_Task directions:_ Write out every line of the items from the line with "Given: Open the 帮助中心 top menu" to the line with "click(332, 4)", both included, as a numbered list with blank lines left out, and leave the pictures out of your answer.

--- Entries shown ---

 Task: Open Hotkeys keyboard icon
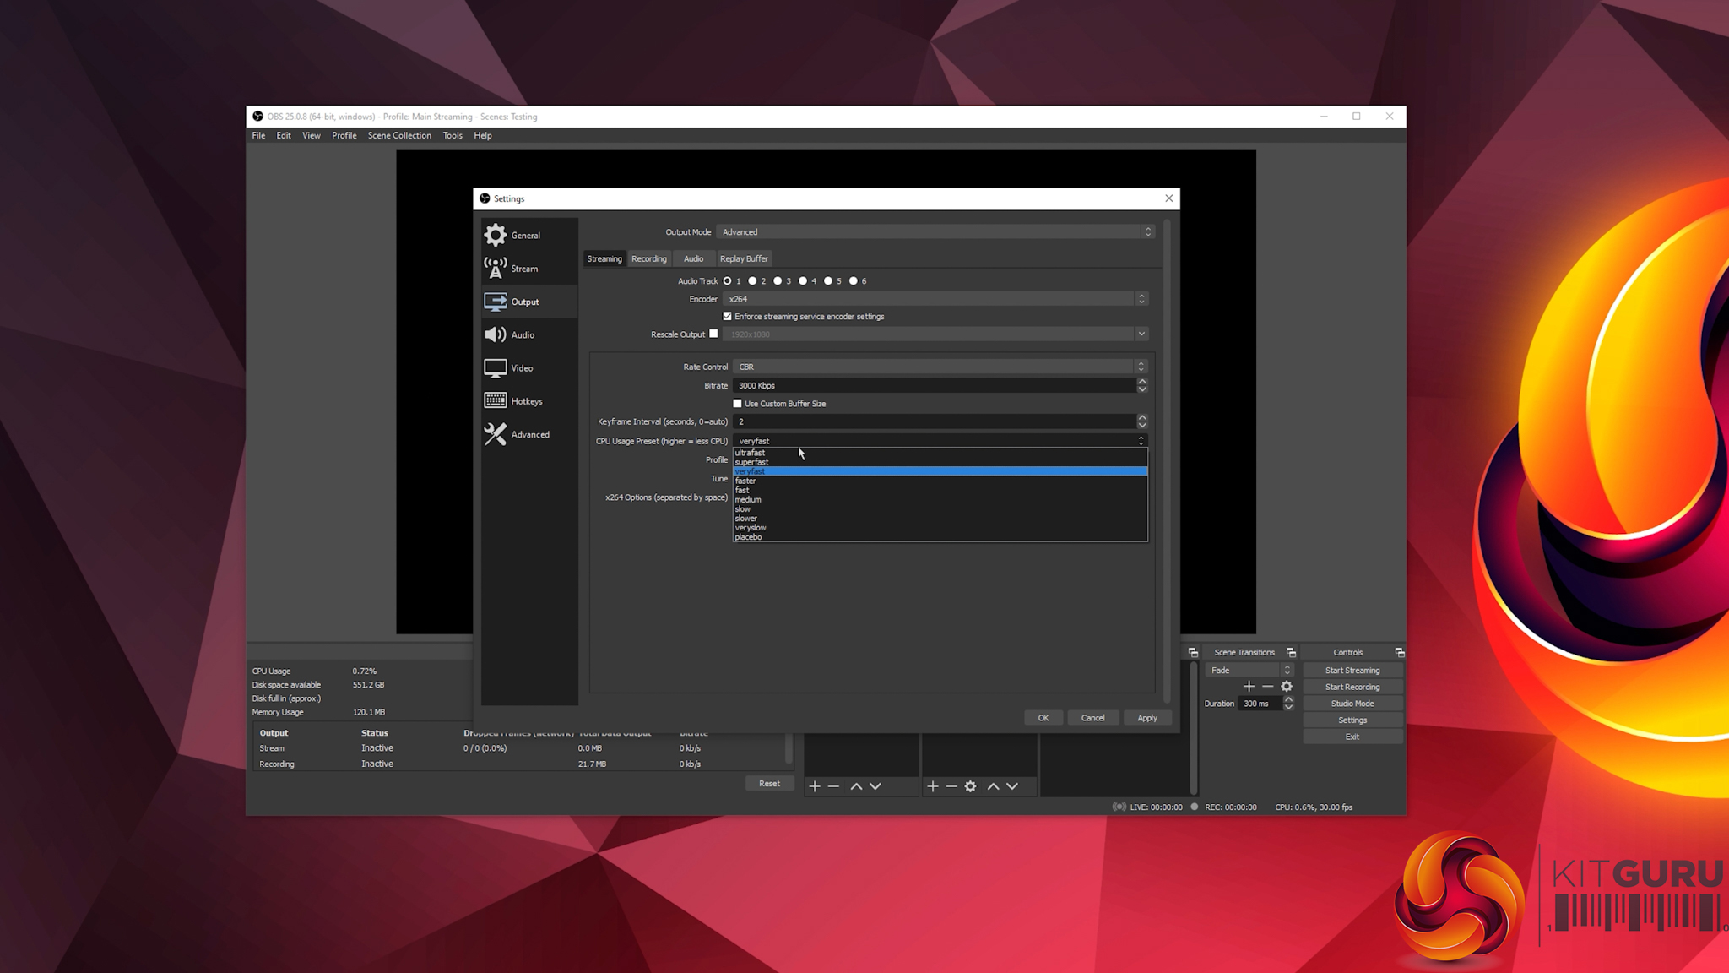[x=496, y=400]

---
--- Entries shown ---

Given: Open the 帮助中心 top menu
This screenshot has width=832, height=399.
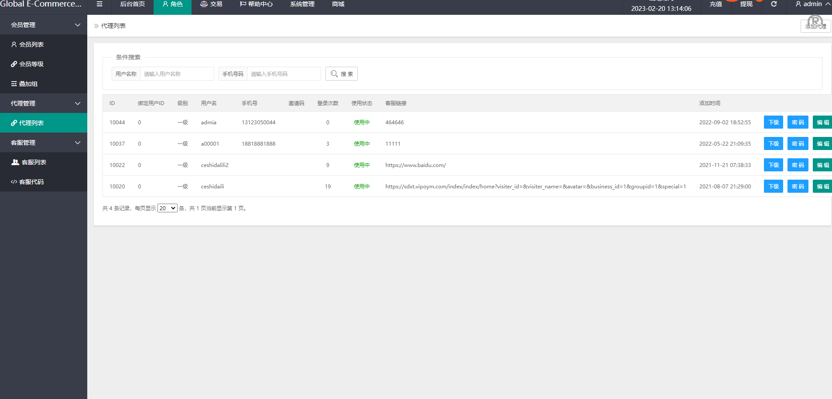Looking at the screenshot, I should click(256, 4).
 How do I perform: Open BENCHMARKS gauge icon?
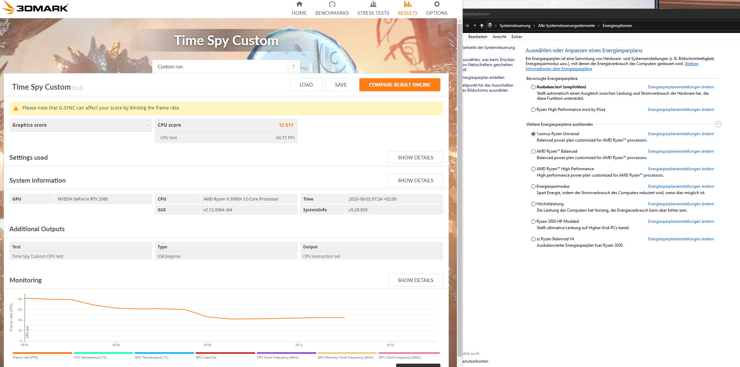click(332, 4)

---

_Written reply:_
1. Given: Open the 帮助中心 top menu
2. This screenshot has width=832, height=399.
3. Looking at the screenshot, I should click(256, 4).
4.  How do I perform: Open BENCHMARKS gauge icon?
5. click(332, 4)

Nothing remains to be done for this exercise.